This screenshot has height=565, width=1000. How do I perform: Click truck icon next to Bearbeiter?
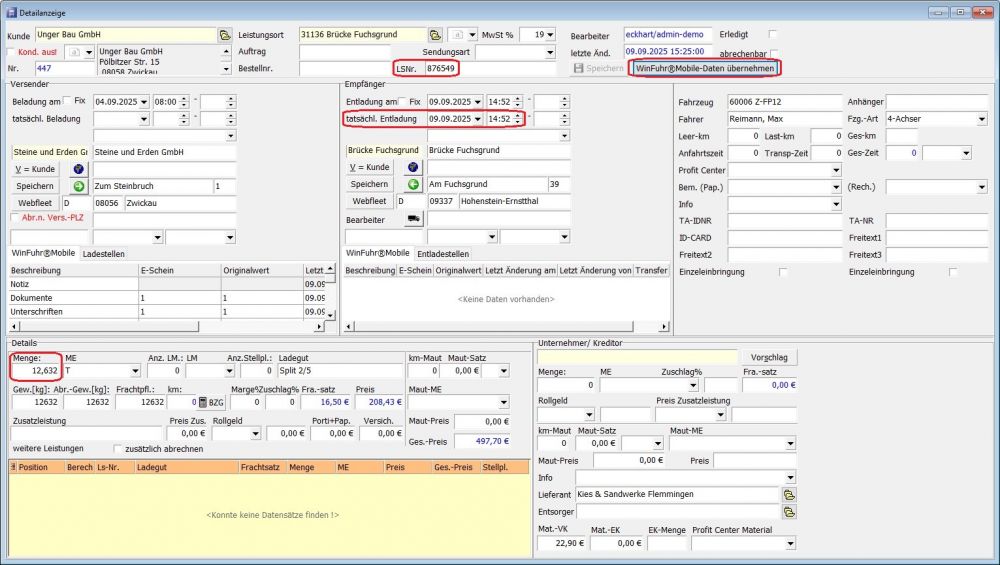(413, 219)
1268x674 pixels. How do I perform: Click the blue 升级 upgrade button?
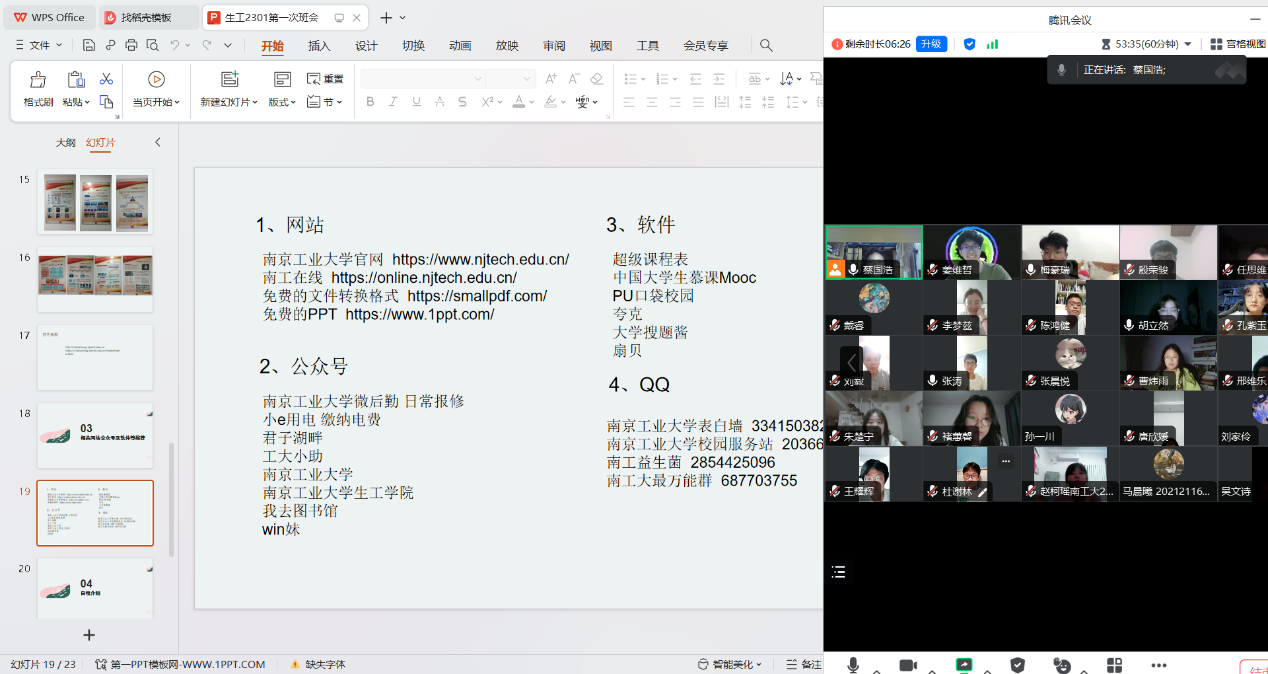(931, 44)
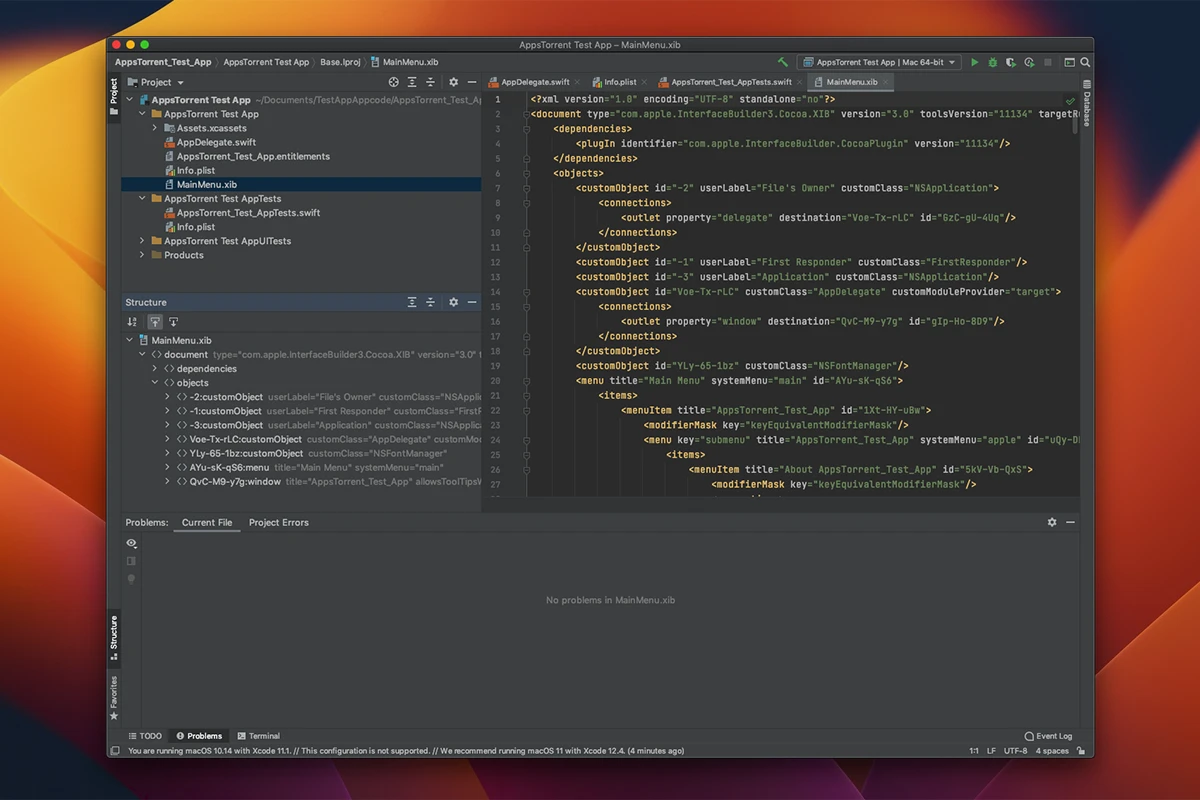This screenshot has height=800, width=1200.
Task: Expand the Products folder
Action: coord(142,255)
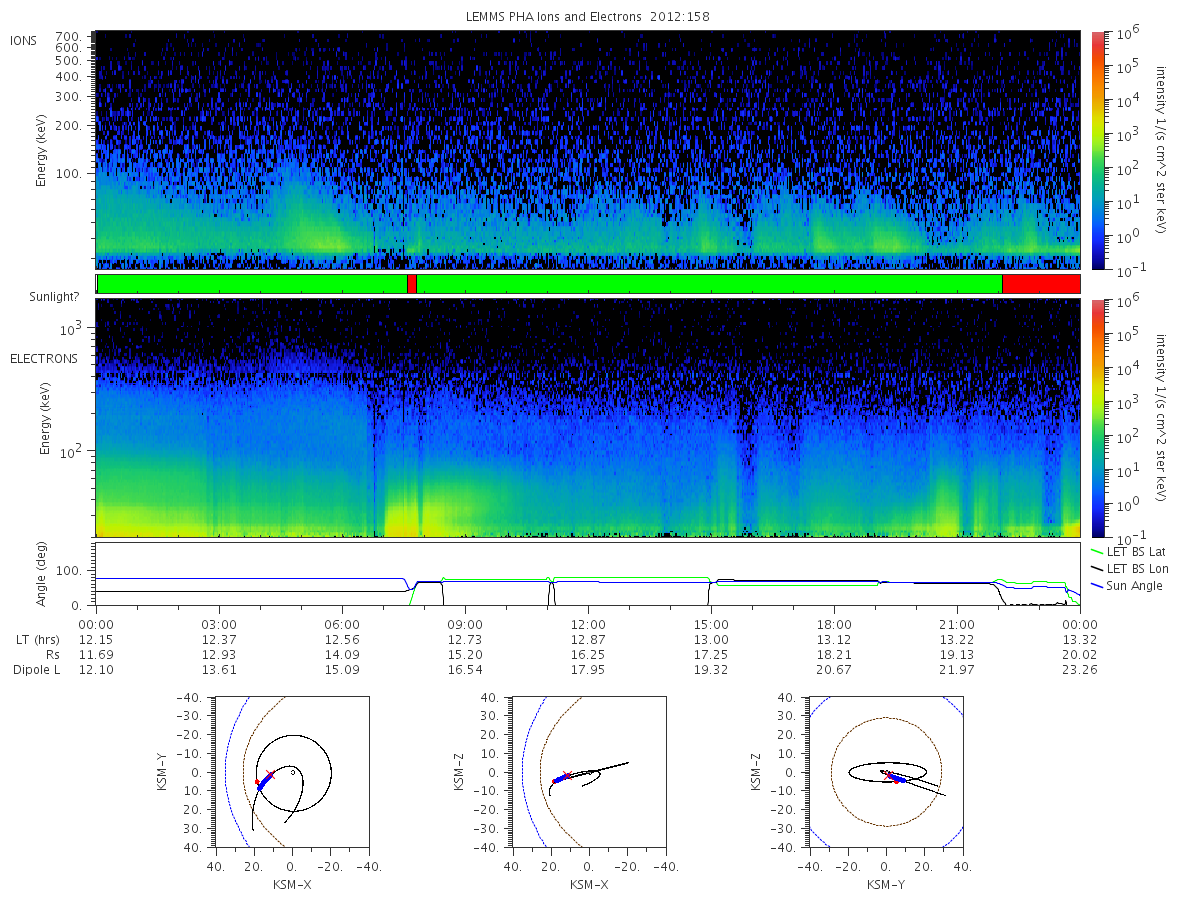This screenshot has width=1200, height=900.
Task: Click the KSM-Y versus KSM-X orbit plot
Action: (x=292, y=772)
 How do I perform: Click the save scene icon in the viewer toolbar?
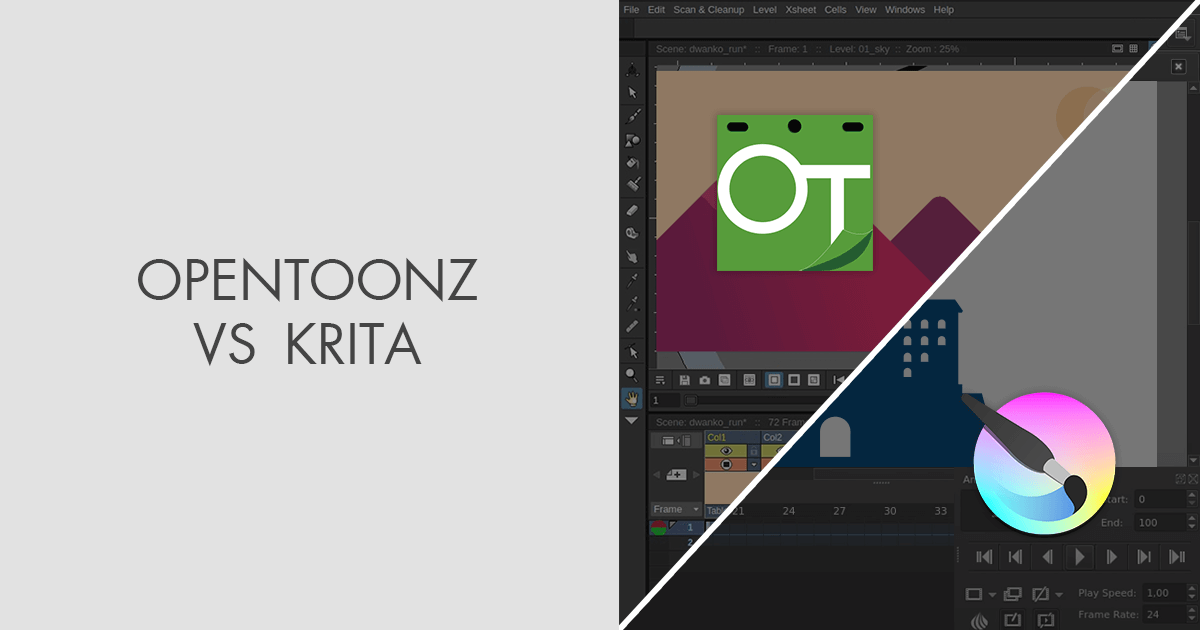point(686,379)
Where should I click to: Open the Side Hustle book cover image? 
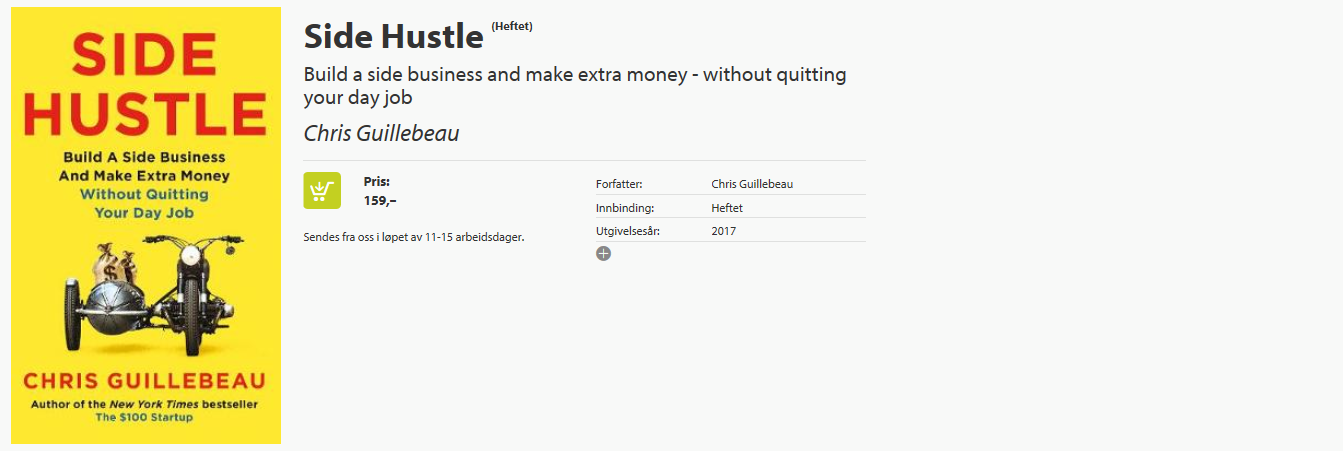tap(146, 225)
# # # # # # #
▶ Your instructions: Could you transcribe exactly the lines running from the one with "Where should I" to the final line of the material above, both included, with no pictures?

▶ Task answer:
Where should I click to: Open the Side Hustle book cover image? 
tap(146, 225)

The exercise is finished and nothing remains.